Meet Our New Heart Failure Section Head, Dr. Jerry Estep

Cleveland Clinic welcomed Jerry Estep, MD, earlier this year to serve as Section Head of Heart Failure and Transplantation in the Sydell and Arnold Miller Family Heart & Vascular Institute.

A Texas native, Dr. Estep received his medical degree in 1999 from Baylor College of Medicine and did his internal medicine residency at the University of Texas Southwestern Medical Center in Dallas. After completing fellowships in cardiology and heart transplantation at Houston Methodist and the Texas Heart Institute in 2007, he was invited to stay on as staff at the Methodist DeBakey Heart & Vascular Center, eventually becoming section head of heart transplant and mechanical circulatory support. During his 11 years at Houston Methodist, he built a team and program that excelled in clinical care, research and education.

He also established himself as a leading heart failure researcher, serving as national principal investigator (PI) of the landmark ROADMAP trial and playing key roles in other major studies of mechanical circulatory support devices.

Consult QD spoke to Dr. Estep a few months after he’d settled in at Cleveland Clinic. An edited transcript follows.

Q: Tell us about your main clinical and research interests.

A: My primary focus and commitment as a clinician, researcher and educator is on the use of ventricular assist devices [VADs] to improve the length and quality of life in patients with heart failure.

Gains made with the HeartMate 3™ have propelled us forward and have brought survival rates with VADs closer to those with heart transplantation. I feel confident that one day VADs will be equivalent to or better than transplantation.

We are still in the early phase of device development, and more iterations are forthcoming. These will not be minor tweaks but rather platform changes leading to overt clinical progress. It’s an exciting time, and I feel fortunate to be part of the journey.

Q: You were national PI of the ROADMAP study. How would you describe that trial’s impact?

A: ROADMAP was an exciting trial, because it gave us a better understanding of when to use LVADs in patients who are not dependent on inotropes to remain stable but are still significantly ill. Although it was an observational trial — and therefore not without limitations — it provided us a way to objectively measure benefits versus risks of LVAD therapy in ambulatory patients. As it turned out, those who benefit most from LVADs in this select patient population are individuals with breathlessness at rest and a poor quality of life despite standard medical therapy.

More recently, my participation as a senior leader in the MOMENTUM 3 trial and co-chair of its flow optimization subcommittee was a tremendous opportunity to better understand hemocompatibility and the interaction between pump speed adjustments and medical management to best optimize hemodynamics to improve patient outcome. As a result, the HeartMate 3 has eliminated pump thrombosis and significantly lowered stroke risk.

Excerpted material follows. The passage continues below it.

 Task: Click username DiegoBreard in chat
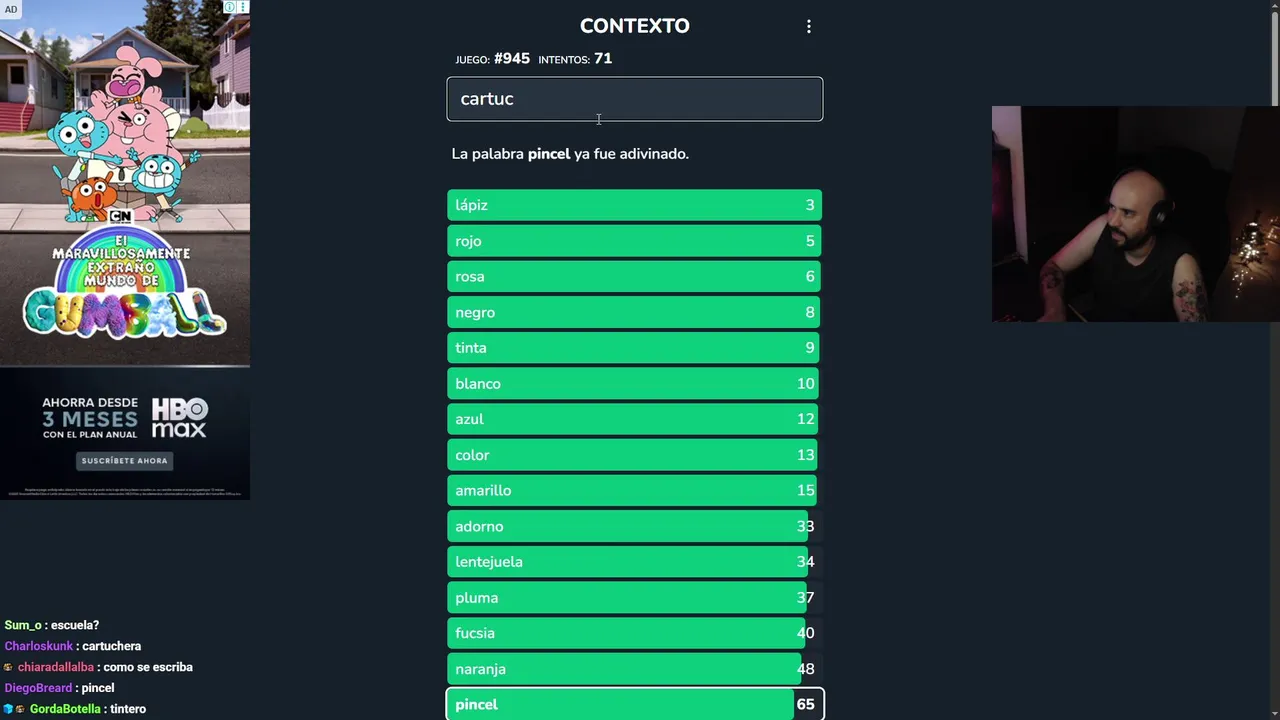[38, 688]
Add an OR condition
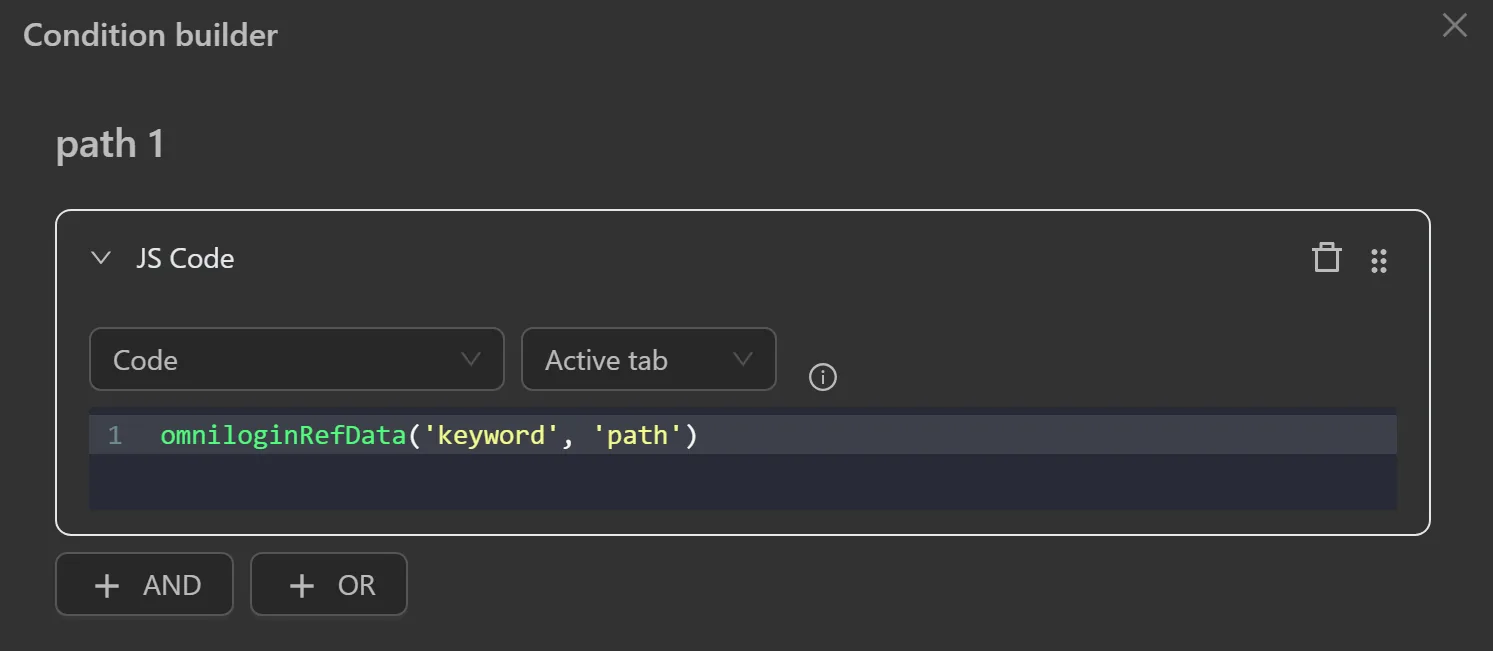 [x=328, y=585]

Q: What ongoing or upcoming research projects excite you most?

A: I served as senior author of the recently published VADDA trial, a multisite randomized controlled study of a patient-centered decision aid for VAD therapy. An inadequate decision-making process for VAD implantation can create misalignments in expectations among patients, caregivers and heart failure teams. Implementation of the decision aid we created was associated with significant improvement in patients’ assessed LVAD knowledge. Ultimately, this enhanced the quality of decision-making. I am excited to help lead efforts of a recently launched multisite dissemination project to enhance use of this important aid that serves to better inform patients on the benefits and risks of VAD therapy.

Another exciting area is the use of remote hemodynamic monitoring to improve how heart failure patients feel and to safely keep them out of the hospital. The CardioMEMS™ device is easily implanted and has proven to reduce heart failure-related hospitalizations. I was a clinical investigator in the original CHAMPION trial and have been implanting this device for several years. Our initial experience with it at Cleveland Clinic is promising, and we’re part of the large GUIDE-HF clinical trial designed to better define the effectiveness of this system in a broader spectrum of patients with heart failure with or without prior heart failure hospitalization.

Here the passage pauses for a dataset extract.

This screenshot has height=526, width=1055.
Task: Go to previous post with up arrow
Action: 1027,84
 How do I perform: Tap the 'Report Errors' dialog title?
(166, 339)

In addition, our group is participating in a study to optimize hemodynamic management of VADs using the CardioMEMS device. I’ve had the opportunity to be part of preliminary discussions on the design of a future trial that will link VAD and hemodynamic monitoring technologies. One of my goals is to play an integral role in the development of a “smart” VAD that has the capability to provide hemodynamic needs tailored to an individual patient.

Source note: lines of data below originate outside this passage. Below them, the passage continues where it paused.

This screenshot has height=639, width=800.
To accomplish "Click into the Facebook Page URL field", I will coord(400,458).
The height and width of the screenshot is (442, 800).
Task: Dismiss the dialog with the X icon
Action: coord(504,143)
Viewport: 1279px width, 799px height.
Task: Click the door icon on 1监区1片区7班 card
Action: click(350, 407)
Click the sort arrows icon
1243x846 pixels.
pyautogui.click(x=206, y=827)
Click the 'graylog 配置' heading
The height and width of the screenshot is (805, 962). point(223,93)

Q: Why come to Cleveland Clinic, and why now?

A: I was quite happy at Houston Methodist and proud of what our team accomplished there. I wasn’t looking to move, but colleagues I greatly respect at Cleveland Clinic invited me to hear about opportunities here. Cleveland Clinic is very well recognized for its contributions to heart failure care, so I wanted to learn more.

After the first interview, I appreciated how closely our goals were aligned. The opportunity to engage with patients and providers across a large system with vast resources was tremendously attractive. This, coupled with excellence in clinical care and commitment to support heart failure education and research efforts, aligned with my goal to lead one of world’s largest advanced heart failure programs. And to work with outstanding medical and surgical colleagues was an opportunity I could not refuse. I am very excited about what lies ahead.